Eye For Film >> Movies >> Cold War (2018) Film Review
Cold War
Reviewed by: Richard Mowe
What a refreshing change, in the Cannes Competition, to find a film that explores with spare subtlety and rigour a bittersweet romance between two lovers.
Shot in monochrome and Academy ratio it can be seen as a companion piece to the director Pawel Pawlikowski’s Oscar-winning Ida.
Although he lives and works in Britain, Pawlikowski here returns again to his native Poland - and it comes as no surprise that the film is dedicated to his parents.
It is beautifully shot and articulated as he draws us into 1949 Poland in the ruined aftermath of war when a young musician, Wiktor (Tomasz Not), is appointed the artistic director of a new state song and dance troupe whose aim is to revive the country’s folk traditions.
Among the auditioning performers is a young woman, Zula (superbly played by Joanna Kulig), whose spirit as much as her talents catches his eye.
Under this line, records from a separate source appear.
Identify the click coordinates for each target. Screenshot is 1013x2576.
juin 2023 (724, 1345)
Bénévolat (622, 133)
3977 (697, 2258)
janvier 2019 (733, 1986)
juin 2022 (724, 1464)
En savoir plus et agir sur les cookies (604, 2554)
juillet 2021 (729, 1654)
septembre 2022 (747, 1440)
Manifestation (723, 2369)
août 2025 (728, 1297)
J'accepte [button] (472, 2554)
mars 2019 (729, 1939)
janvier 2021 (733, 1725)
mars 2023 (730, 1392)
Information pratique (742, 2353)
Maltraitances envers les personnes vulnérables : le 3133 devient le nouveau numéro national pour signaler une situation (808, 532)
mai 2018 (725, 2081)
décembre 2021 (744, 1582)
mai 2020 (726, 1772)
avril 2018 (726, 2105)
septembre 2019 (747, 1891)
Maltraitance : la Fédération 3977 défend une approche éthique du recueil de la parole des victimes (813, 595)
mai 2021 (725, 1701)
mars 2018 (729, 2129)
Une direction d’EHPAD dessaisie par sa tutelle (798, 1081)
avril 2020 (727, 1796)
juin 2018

There follows a triumphant début in Warsaw, followed by Berlin. Wiktor defects but Zula declines and returns to Poland.
After five years of separation they come together in Paris with Zula convinced that she can make the relationship work. After their French idyll, Zula decides again to return to Poland. She is followed by Wiktor, in the full knowledge he faces prison as a defector. Meanwhile Zula has married a party boss and had a child. In a fine piece of manipulation she manages to get him a reprieve.
The time is now in the Fifties, but the initial thrill of their relationship has faded and they cannot come to terms with their new conflicted status. The romance, as it probably was from the start, is doomed.
Pawlikowski is a master of understatement and economy with nary a word or shot out of place. This film deserves to find the same success and audience interest as Ida and judging from reactions in Cannes, that looks distinctly possible.